→ **YOUR GOAL**:
Please copy out the entries below exactly, beginning with the line that contains "Accept required only (54, 2544)" and ending with the line that contains "Fournisseurs (276, 1091)", and include nothing outside that span.

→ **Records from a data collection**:

▼▼▼

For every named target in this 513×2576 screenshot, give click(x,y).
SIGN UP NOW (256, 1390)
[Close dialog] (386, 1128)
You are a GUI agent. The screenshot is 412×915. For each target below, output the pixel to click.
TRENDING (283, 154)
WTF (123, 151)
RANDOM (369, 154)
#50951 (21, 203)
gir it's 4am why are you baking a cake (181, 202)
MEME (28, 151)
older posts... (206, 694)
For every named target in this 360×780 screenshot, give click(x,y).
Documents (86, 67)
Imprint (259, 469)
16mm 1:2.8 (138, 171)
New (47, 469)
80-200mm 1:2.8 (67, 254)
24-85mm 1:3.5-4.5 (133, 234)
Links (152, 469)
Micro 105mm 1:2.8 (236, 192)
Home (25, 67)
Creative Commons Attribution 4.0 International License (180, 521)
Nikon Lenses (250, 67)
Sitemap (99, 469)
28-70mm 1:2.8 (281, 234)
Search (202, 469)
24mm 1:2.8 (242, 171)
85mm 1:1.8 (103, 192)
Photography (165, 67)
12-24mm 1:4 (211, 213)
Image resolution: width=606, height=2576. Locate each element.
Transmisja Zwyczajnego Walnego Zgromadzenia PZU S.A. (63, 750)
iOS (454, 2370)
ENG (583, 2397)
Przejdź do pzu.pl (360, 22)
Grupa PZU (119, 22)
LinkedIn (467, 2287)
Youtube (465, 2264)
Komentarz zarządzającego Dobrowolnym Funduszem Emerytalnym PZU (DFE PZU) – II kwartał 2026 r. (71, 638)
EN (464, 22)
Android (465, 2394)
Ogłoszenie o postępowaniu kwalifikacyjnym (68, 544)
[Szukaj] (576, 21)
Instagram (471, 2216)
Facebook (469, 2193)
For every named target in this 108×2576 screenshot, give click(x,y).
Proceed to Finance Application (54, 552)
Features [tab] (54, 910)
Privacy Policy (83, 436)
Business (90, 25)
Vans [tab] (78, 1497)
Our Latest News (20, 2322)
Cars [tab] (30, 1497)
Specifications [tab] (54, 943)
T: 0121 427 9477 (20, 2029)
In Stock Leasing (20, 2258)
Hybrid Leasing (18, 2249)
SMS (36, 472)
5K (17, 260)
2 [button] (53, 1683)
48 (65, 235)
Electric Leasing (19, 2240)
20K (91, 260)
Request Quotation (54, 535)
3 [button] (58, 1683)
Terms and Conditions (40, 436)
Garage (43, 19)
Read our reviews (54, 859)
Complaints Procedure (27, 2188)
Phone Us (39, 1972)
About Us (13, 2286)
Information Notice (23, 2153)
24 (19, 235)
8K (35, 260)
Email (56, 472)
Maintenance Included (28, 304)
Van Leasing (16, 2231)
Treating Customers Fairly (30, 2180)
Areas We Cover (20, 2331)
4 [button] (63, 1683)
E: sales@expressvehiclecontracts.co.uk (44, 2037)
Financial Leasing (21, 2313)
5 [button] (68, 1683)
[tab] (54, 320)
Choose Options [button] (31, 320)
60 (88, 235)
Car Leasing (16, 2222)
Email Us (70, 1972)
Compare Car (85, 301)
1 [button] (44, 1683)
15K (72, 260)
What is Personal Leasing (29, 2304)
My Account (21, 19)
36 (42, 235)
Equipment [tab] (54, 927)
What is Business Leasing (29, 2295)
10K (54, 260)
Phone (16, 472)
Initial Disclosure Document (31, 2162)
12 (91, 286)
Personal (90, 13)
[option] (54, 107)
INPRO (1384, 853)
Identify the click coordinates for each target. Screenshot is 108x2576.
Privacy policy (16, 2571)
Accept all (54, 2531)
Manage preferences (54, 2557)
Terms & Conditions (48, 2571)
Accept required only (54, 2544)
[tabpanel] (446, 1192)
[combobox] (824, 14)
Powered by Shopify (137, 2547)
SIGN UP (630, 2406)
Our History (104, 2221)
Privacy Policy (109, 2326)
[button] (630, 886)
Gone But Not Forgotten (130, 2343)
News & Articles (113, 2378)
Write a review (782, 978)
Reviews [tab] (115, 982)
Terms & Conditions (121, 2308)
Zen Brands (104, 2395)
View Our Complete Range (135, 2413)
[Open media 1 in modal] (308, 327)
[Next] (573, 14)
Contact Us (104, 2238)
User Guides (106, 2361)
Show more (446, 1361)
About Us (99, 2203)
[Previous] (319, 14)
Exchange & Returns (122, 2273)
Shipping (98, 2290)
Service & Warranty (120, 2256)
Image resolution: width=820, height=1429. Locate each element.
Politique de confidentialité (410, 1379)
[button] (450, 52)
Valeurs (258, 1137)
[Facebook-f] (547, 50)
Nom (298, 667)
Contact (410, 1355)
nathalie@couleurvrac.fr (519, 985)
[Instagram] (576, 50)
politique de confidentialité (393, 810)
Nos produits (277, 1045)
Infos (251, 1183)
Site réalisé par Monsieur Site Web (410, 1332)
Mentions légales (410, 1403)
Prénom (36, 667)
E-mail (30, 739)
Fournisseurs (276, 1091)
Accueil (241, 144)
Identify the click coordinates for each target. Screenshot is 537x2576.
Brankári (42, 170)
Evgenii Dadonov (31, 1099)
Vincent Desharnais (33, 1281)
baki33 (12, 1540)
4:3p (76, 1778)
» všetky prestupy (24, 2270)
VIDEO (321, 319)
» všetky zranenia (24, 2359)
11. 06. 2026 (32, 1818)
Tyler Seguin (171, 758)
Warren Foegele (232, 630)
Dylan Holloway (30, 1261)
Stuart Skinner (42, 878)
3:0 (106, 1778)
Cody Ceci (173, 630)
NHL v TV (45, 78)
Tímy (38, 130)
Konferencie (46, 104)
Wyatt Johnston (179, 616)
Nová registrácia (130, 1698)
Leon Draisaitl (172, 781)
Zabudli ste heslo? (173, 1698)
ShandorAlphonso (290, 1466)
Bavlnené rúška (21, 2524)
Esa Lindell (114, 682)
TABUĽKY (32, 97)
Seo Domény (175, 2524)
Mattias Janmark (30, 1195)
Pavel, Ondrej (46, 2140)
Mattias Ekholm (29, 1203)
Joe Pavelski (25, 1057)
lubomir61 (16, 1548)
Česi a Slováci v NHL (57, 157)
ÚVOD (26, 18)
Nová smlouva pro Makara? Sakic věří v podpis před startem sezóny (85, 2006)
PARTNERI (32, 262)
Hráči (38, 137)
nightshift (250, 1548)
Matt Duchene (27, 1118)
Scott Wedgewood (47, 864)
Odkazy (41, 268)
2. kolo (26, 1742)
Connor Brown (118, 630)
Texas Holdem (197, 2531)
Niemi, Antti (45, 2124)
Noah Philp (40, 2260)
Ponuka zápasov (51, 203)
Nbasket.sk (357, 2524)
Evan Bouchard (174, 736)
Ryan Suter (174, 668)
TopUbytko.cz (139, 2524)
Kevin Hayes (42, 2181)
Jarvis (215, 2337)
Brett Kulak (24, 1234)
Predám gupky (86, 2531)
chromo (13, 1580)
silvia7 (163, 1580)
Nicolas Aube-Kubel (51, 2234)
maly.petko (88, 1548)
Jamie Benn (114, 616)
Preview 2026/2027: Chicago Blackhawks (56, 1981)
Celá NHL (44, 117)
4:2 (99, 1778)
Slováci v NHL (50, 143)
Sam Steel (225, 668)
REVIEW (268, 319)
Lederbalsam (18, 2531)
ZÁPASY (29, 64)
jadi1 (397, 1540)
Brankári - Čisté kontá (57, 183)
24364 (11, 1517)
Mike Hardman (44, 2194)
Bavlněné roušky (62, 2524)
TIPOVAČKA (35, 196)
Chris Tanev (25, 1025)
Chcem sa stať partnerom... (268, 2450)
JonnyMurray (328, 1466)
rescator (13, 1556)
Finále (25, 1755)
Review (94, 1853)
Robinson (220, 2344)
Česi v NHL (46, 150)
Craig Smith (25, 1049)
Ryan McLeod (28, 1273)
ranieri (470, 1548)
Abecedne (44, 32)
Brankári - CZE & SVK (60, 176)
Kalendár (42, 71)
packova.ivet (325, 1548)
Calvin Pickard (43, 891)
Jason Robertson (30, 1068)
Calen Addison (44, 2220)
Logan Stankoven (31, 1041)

▲▲▲

→ **EXERCISE ANSWER**:
Accept required only (54, 2544)
[tabpanel] (446, 1192)
[combobox] (824, 14)
Powered by Shopify (137, 2547)
SIGN UP (630, 2406)
Our History (104, 2221)
Privacy Policy (109, 2326)
[button] (630, 886)
Gone But Not Forgotten (130, 2343)
News & Articles (113, 2378)
Write a review (782, 978)
Reviews [tab] (115, 982)
Terms & Conditions (121, 2308)
Zen Brands (104, 2395)
View Our Complete Range (135, 2413)
[Open media 1 in modal] (308, 327)
[Next] (573, 14)
Contact Us (104, 2238)
User Guides (106, 2361)
Show more (446, 1361)
About Us (99, 2203)
[Previous] (319, 14)
Exchange & Returns (122, 2273)
Shipping (98, 2290)
Service & Warranty (120, 2256)
Image resolution: width=820, height=1429. Locate each element.
Politique de confidentialité (410, 1379)
[button] (450, 52)
Valeurs (258, 1137)
[Facebook-f] (547, 50)
Nom (298, 667)
Contact (410, 1355)
nathalie@couleurvrac.fr (519, 985)
[Instagram] (576, 50)
politique de confidentialité (393, 810)
Nos produits (277, 1045)
Infos (251, 1183)
Site réalisé par Monsieur Site Web (410, 1332)
Mentions légales (410, 1403)
Prénom (36, 667)
E-mail (30, 739)
Fournisseurs (276, 1091)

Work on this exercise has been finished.